# TLT Image Classification 
---
## Learning Objectives
In this notebook, you will learn how to leverage the simplicity and convenience of TLT to:

* Take a pretrained resnet18 model and finetune on a sample dataset converted from PascalVOC
* Prune the finetuned model
* Retrain the pruned model to recover lost accuracy
* Export the pruned model
* Run Inference on the trained model
* Export the pruned and retrained model to a .etlt file for deployment to DeepStream

### Table of Contents
This notebook shows an example use case for classification using the Transfer Learning Toolkit.

0. [Set up env variables](#head-0)
1. [Prepare dataset and pretrained model](#head-1)
    1. [Split the dataset into train/test/val](#head-1-1)
    2. [Download pre-trained model](#head-1-2)
2. [Provide training specfication](#head-2)
3. [Run TLT training](#head-3)
4. [Evaluate trained models](#head-4)
5. [Prune trained models](#head-5)
6. [Retrain pruned models](#head-6)
7. [Testing the model](#head-7)
8. [Visualize inferences](#head-8)
9. [Export and Deploy!](#head-9)
    1. [Int8 Optimization](#head-9-1)
    2. [Generate TensorRT engine](#head-9-2)

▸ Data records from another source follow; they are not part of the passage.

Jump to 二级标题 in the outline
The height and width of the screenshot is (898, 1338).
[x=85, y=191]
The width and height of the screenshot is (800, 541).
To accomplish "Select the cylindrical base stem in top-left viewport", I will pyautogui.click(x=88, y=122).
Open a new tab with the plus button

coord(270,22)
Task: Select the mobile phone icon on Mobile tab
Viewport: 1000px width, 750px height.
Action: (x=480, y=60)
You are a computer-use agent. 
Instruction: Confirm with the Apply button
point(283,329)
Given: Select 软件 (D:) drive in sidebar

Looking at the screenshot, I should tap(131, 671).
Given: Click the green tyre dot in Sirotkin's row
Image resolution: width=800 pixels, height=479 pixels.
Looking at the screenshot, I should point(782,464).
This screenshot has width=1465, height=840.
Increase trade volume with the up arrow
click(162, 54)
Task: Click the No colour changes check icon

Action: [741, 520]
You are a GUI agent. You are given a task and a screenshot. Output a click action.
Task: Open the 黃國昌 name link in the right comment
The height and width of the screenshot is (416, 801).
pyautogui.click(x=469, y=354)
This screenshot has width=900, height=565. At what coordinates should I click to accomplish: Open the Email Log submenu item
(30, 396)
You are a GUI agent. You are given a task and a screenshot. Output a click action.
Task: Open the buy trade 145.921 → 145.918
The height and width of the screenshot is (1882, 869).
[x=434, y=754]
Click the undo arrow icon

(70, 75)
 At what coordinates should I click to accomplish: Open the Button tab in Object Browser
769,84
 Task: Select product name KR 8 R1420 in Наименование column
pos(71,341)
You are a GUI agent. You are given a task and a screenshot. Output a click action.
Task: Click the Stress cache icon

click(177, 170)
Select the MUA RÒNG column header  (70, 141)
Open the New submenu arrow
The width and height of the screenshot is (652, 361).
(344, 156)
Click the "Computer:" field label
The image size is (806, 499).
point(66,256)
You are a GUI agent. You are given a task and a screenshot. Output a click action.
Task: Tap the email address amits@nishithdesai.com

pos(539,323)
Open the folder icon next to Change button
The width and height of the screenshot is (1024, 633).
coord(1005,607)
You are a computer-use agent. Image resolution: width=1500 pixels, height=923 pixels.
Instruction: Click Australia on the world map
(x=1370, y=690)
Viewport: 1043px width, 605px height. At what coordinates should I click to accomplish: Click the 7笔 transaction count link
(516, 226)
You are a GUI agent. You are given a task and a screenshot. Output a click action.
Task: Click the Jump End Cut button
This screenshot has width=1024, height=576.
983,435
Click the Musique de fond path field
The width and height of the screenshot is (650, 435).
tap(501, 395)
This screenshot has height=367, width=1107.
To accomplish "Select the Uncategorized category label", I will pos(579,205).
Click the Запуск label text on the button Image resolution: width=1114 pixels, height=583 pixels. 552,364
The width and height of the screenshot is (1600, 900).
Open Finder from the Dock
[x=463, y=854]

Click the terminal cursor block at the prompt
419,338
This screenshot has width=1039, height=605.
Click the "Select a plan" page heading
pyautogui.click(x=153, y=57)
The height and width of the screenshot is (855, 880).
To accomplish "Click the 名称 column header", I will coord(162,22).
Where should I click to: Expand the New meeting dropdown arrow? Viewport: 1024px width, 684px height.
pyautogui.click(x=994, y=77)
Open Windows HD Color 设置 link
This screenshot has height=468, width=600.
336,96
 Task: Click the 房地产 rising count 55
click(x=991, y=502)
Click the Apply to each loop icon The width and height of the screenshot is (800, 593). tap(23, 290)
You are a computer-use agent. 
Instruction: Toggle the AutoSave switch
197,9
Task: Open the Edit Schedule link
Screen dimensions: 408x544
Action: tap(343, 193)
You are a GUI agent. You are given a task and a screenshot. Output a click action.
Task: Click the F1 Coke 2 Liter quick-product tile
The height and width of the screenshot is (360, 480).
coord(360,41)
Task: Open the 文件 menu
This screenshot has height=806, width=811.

# Transfer Learning with TLT

Transfer learning is the process of transferring learned features from one application to another. It is a commonly used training technique where you use a model trained on one task and re-train to use it on a different task. 

Transfer Learning Toolkit (TLT) is a simple and easy-to-use Python based AI toolkit for taking purpose-built AI models and customizing them with users' own data.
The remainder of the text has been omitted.